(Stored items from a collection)
_____

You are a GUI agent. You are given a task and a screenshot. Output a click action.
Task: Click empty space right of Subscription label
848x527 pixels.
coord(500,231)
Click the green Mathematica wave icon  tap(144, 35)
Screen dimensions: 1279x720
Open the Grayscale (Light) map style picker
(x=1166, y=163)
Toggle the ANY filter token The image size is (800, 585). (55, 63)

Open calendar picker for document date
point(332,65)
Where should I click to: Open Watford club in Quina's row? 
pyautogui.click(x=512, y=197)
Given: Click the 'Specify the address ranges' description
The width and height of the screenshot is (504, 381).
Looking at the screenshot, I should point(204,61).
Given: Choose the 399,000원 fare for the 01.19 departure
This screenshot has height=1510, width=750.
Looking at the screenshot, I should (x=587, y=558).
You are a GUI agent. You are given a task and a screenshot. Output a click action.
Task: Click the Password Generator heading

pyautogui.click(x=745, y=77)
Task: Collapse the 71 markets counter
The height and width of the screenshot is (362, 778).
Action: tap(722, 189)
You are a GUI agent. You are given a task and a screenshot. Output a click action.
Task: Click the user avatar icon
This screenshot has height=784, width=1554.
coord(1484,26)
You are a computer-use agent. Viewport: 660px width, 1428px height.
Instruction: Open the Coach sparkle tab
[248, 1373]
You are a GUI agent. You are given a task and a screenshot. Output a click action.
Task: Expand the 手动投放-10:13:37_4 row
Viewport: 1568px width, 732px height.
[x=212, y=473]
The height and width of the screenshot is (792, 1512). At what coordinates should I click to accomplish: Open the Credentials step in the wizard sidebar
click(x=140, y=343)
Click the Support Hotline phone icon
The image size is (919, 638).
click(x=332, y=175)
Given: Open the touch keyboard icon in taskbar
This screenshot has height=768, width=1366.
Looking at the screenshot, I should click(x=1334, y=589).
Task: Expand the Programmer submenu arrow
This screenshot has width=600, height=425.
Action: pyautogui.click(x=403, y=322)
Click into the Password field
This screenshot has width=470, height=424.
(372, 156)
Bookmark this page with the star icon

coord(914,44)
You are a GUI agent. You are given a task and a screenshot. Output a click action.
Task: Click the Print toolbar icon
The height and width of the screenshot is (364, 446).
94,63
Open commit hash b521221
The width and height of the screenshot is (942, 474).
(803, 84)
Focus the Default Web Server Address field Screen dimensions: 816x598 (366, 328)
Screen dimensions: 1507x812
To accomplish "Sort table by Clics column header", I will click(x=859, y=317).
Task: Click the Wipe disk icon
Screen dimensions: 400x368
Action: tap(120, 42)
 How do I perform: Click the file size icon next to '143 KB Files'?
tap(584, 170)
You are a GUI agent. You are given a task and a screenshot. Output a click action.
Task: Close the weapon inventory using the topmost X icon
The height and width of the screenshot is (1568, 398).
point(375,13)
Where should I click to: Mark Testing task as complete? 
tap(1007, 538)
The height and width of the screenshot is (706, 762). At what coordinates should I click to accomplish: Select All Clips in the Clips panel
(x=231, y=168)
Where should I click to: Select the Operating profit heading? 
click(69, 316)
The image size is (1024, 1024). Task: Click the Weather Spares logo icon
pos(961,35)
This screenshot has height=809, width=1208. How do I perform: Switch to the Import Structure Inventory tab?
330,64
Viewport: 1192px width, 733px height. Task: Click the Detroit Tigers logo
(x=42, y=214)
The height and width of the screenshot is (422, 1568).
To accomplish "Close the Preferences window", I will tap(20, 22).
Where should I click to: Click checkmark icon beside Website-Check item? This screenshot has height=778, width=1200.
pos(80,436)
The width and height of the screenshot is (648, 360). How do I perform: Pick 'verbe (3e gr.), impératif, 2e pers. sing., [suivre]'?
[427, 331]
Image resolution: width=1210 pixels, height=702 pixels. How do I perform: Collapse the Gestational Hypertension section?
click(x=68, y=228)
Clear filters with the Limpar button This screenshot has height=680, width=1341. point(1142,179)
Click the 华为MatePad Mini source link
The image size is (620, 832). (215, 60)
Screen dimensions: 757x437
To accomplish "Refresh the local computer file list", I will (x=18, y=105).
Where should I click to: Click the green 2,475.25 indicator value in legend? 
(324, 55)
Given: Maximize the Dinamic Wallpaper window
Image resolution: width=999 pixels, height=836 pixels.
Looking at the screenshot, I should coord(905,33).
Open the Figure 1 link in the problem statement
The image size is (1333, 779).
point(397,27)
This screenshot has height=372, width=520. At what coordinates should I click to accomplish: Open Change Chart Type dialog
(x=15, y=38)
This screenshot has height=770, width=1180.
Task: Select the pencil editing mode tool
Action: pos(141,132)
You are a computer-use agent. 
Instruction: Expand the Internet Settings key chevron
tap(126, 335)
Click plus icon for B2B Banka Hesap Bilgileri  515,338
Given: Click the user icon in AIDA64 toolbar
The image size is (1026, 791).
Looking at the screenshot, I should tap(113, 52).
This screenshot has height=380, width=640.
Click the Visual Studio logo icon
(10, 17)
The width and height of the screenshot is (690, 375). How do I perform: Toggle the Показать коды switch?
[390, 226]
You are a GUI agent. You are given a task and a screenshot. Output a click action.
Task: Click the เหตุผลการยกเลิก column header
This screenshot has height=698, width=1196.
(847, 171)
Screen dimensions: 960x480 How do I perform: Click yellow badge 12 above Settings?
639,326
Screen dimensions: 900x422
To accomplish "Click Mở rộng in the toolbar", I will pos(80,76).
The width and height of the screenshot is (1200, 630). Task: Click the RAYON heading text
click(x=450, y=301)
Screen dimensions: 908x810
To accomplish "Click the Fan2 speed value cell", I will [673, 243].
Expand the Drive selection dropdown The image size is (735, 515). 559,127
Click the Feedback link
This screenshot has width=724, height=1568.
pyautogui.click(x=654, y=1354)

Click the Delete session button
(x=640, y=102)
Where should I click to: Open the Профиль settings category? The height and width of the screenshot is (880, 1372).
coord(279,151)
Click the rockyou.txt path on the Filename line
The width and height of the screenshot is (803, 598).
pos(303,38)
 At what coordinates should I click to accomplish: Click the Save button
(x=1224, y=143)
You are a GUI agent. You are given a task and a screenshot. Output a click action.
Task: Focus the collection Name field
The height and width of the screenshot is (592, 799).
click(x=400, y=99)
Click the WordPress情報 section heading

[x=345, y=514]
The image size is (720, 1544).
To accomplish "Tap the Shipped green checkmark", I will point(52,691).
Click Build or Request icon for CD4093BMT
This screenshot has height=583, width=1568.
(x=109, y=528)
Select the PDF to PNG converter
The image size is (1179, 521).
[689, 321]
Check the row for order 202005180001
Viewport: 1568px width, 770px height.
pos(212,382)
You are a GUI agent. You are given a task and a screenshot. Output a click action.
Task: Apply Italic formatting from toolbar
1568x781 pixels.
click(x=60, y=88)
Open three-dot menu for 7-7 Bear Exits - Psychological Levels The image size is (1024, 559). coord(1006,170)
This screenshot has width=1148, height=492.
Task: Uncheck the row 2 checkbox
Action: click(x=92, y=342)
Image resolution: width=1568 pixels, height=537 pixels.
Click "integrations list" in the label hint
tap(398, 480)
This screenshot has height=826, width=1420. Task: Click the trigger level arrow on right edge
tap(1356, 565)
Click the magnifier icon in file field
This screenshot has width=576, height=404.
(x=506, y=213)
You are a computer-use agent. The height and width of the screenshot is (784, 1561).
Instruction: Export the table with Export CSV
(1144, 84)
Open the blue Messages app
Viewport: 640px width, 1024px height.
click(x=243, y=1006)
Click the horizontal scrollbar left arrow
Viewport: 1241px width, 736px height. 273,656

_____

- _Required action_: The answer must be the same records, repeated exactly and in full.

- _Exercise output_:
You are a GUI agent. You are given a task and a screenshot. Output a click action.
Task: Click empty space right of Subscription label
848x527 pixels.
coord(500,231)
Click the green Mathematica wave icon  tap(144, 35)
Screen dimensions: 1279x720
Open the Grayscale (Light) map style picker
(x=1166, y=163)
Toggle the ANY filter token The image size is (800, 585). (55, 63)

Open calendar picker for document date
point(332,65)
Where should I click to: Open Watford club in Quina's row? 
pyautogui.click(x=512, y=197)
Given: Click the 'Specify the address ranges' description
The width and height of the screenshot is (504, 381).
Looking at the screenshot, I should point(204,61).
Given: Choose the 399,000원 fare for the 01.19 departure
This screenshot has height=1510, width=750.
Looking at the screenshot, I should (x=587, y=558).
You are a GUI agent. You are given a task and a screenshot. Output a click action.
Task: Click the Password Generator heading

pyautogui.click(x=745, y=77)
Task: Collapse the 71 markets counter
The height and width of the screenshot is (362, 778).
Action: tap(722, 189)
You are a GUI agent. You are given a task and a screenshot. Output a click action.
Task: Click the user avatar icon
This screenshot has height=784, width=1554.
coord(1484,26)
You are a computer-use agent. Viewport: 660px width, 1428px height.
Instruction: Open the Coach sparkle tab
[248, 1373]
You are a GUI agent. You are given a task and a screenshot. Output a click action.
Task: Expand the 手动投放-10:13:37_4 row
Viewport: 1568px width, 732px height.
[x=212, y=473]
The height and width of the screenshot is (792, 1512). At what coordinates should I click to accomplish: Open the Credentials step in the wizard sidebar
click(x=140, y=343)
Click the Support Hotline phone icon
The image size is (919, 638).
click(x=332, y=175)
Given: Open the touch keyboard icon in taskbar
This screenshot has height=768, width=1366.
Looking at the screenshot, I should click(x=1334, y=589).
Task: Expand the Programmer submenu arrow
This screenshot has width=600, height=425.
Action: pyautogui.click(x=403, y=322)
Click into the Password field
This screenshot has width=470, height=424.
(372, 156)
Bookmark this page with the star icon

coord(914,44)
You are a GUI agent. You are given a task and a screenshot. Output a click action.
Task: Click the Print toolbar icon
The height and width of the screenshot is (364, 446).
94,63
Open commit hash b521221
The width and height of the screenshot is (942, 474).
(803, 84)
Focus the Default Web Server Address field Screen dimensions: 816x598 (366, 328)
Screen dimensions: 1507x812
To accomplish "Sort table by Clics column header", I will click(x=859, y=317).
Task: Click the Wipe disk icon
Screen dimensions: 400x368
Action: tap(120, 42)
 How do I perform: Click the file size icon next to '143 KB Files'?
tap(584, 170)
You are a GUI agent. You are given a task and a screenshot. Output a click action.
Task: Close the weapon inventory using the topmost X icon
The height and width of the screenshot is (1568, 398).
point(375,13)
Where should I click to: Mark Testing task as complete? 
tap(1007, 538)
The height and width of the screenshot is (706, 762). At what coordinates should I click to accomplish: Select All Clips in the Clips panel
(x=231, y=168)
Where should I click to: Select the Operating profit heading? 
click(69, 316)
The image size is (1024, 1024). Task: Click the Weather Spares logo icon
pos(961,35)
This screenshot has height=809, width=1208. How do I perform: Switch to the Import Structure Inventory tab?
330,64
Viewport: 1192px width, 733px height. Task: Click the Detroit Tigers logo
(x=42, y=214)
The height and width of the screenshot is (422, 1568).
To accomplish "Close the Preferences window", I will tap(20, 22).
Where should I click to: Click checkmark icon beside Website-Check item? This screenshot has height=778, width=1200.
pos(80,436)
The width and height of the screenshot is (648, 360). How do I perform: Pick 'verbe (3e gr.), impératif, 2e pers. sing., [suivre]'?
[427, 331]
Image resolution: width=1210 pixels, height=702 pixels. How do I perform: Collapse the Gestational Hypertension section?
click(x=68, y=228)
Clear filters with the Limpar button This screenshot has height=680, width=1341. point(1142,179)
Click the 华为MatePad Mini source link
The image size is (620, 832). (215, 60)
Screen dimensions: 757x437
To accomplish "Refresh the local computer file list", I will (x=18, y=105).
Where should I click to: Click the green 2,475.25 indicator value in legend? 
(324, 55)
Given: Maximize the Dinamic Wallpaper window
Image resolution: width=999 pixels, height=836 pixels.
Looking at the screenshot, I should coord(905,33).
Open the Figure 1 link in the problem statement
The image size is (1333, 779).
point(397,27)
This screenshot has height=372, width=520. At what coordinates should I click to accomplish: Open Change Chart Type dialog
(x=15, y=38)
This screenshot has height=770, width=1180.
Task: Select the pencil editing mode tool
Action: pos(141,132)
You are a computer-use agent. 
Instruction: Expand the Internet Settings key chevron
tap(126, 335)
Click plus icon for B2B Banka Hesap Bilgileri  515,338
Given: Click the user icon in AIDA64 toolbar
The image size is (1026, 791).
Looking at the screenshot, I should tap(113, 52).
This screenshot has height=380, width=640.
Click the Visual Studio logo icon
(10, 17)
The width and height of the screenshot is (690, 375). How do I perform: Toggle the Показать коды switch?
[390, 226]
You are a GUI agent. You are given a task and a screenshot. Output a click action.
Task: Click the เหตุผลการยกเลิก column header
This screenshot has height=698, width=1196.
(847, 171)
Screen dimensions: 960x480 How do I perform: Click yellow badge 12 above Settings?
639,326
Screen dimensions: 900x422
To accomplish "Click Mở rộng in the toolbar", I will pos(80,76).
The width and height of the screenshot is (1200, 630). Task: Click the RAYON heading text
click(x=450, y=301)
Screen dimensions: 908x810
To accomplish "Click the Fan2 speed value cell", I will [673, 243].
Expand the Drive selection dropdown The image size is (735, 515). 559,127
Click the Feedback link
This screenshot has width=724, height=1568.
pyautogui.click(x=654, y=1354)

Click the Delete session button
(x=640, y=102)
Where should I click to: Open the Профиль settings category? The height and width of the screenshot is (880, 1372).
coord(279,151)
Click the rockyou.txt path on the Filename line
The width and height of the screenshot is (803, 598).
pos(303,38)
 At what coordinates should I click to accomplish: Click the Save button
(x=1224, y=143)
You are a GUI agent. You are given a task and a screenshot. Output a click action.
Task: Focus the collection Name field
The height and width of the screenshot is (592, 799).
click(x=400, y=99)
Click the WordPress情報 section heading

[x=345, y=514]
The image size is (720, 1544).
To accomplish "Tap the Shipped green checkmark", I will point(52,691).
Click Build or Request icon for CD4093BMT
This screenshot has height=583, width=1568.
(x=109, y=528)
Select the PDF to PNG converter
The image size is (1179, 521).
[689, 321]
Check the row for order 202005180001
Viewport: 1568px width, 770px height.
pos(212,382)
You are a GUI agent. You are given a task and a screenshot. Output a click action.
Task: Apply Italic formatting from toolbar
1568x781 pixels.
click(x=60, y=88)
Open three-dot menu for 7-7 Bear Exits - Psychological Levels The image size is (1024, 559). coord(1006,170)
This screenshot has width=1148, height=492.
Task: Uncheck the row 2 checkbox
Action: click(x=92, y=342)
Image resolution: width=1568 pixels, height=537 pixels.
Click "integrations list" in the label hint
tap(398, 480)
This screenshot has height=826, width=1420. Task: Click the trigger level arrow on right edge
tap(1356, 565)
Click the magnifier icon in file field
This screenshot has width=576, height=404.
(x=506, y=213)
You are a computer-use agent. The height and width of the screenshot is (784, 1561).
Instruction: Export the table with Export CSV
(1144, 84)
Open the blue Messages app
Viewport: 640px width, 1024px height.
click(x=243, y=1006)
Click the horizontal scrollbar left arrow
Viewport: 1241px width, 736px height. 273,656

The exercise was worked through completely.